MATERIAL PROVIDED Start Marker

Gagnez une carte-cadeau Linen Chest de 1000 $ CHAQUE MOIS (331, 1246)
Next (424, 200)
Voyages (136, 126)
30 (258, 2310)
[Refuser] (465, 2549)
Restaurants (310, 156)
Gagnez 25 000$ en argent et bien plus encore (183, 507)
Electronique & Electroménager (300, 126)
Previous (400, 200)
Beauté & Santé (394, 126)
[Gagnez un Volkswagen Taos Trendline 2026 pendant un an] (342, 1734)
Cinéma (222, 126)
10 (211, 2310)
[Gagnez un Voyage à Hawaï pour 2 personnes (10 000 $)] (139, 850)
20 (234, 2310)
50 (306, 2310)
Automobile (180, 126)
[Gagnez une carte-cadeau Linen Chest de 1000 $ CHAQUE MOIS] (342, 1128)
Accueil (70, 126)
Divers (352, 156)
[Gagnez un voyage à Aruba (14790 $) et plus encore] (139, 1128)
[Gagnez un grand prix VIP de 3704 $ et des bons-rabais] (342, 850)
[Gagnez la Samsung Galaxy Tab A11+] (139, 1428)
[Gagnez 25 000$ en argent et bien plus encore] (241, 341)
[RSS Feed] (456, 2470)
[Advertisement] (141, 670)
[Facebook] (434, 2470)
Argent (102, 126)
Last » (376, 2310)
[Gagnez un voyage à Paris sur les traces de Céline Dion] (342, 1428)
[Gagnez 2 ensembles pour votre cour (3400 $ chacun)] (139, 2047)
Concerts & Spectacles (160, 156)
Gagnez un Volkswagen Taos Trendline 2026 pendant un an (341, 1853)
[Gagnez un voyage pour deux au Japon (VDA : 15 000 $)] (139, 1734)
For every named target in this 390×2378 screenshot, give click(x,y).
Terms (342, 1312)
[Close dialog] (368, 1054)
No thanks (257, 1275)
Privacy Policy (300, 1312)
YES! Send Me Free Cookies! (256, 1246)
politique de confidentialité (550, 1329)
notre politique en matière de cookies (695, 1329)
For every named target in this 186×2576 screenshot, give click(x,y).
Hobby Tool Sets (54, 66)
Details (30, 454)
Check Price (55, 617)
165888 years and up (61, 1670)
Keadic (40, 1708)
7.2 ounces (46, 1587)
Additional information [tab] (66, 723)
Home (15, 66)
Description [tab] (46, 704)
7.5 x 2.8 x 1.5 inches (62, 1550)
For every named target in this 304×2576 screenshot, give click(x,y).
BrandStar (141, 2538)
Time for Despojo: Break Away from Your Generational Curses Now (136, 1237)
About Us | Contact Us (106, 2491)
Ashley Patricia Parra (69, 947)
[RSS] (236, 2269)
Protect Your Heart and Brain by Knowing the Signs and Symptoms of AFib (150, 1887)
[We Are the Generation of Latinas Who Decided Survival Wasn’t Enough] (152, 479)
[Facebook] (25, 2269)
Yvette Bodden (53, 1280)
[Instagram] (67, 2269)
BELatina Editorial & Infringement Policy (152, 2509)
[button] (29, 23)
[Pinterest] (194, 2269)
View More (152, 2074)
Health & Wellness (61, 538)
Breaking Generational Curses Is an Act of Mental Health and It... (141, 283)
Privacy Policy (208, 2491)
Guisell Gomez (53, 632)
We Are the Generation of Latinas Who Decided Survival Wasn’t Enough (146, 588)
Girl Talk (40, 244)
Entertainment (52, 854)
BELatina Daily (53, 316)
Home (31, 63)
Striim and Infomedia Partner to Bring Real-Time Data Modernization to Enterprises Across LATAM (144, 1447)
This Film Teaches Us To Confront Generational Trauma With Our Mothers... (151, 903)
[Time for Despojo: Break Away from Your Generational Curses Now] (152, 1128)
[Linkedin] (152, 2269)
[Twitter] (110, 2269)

MATERIAL PROVIDED End Marker

Within the records, filter for lines that contain the word "every" and show each one.

§ **WORKED SOLUTION**
For every named target in this 390×2378 screenshot, give click(x,y).
For every named target in this 186×2576 screenshot, give click(x,y).
For every named target in this 304×2576 screenshot, give click(x,y).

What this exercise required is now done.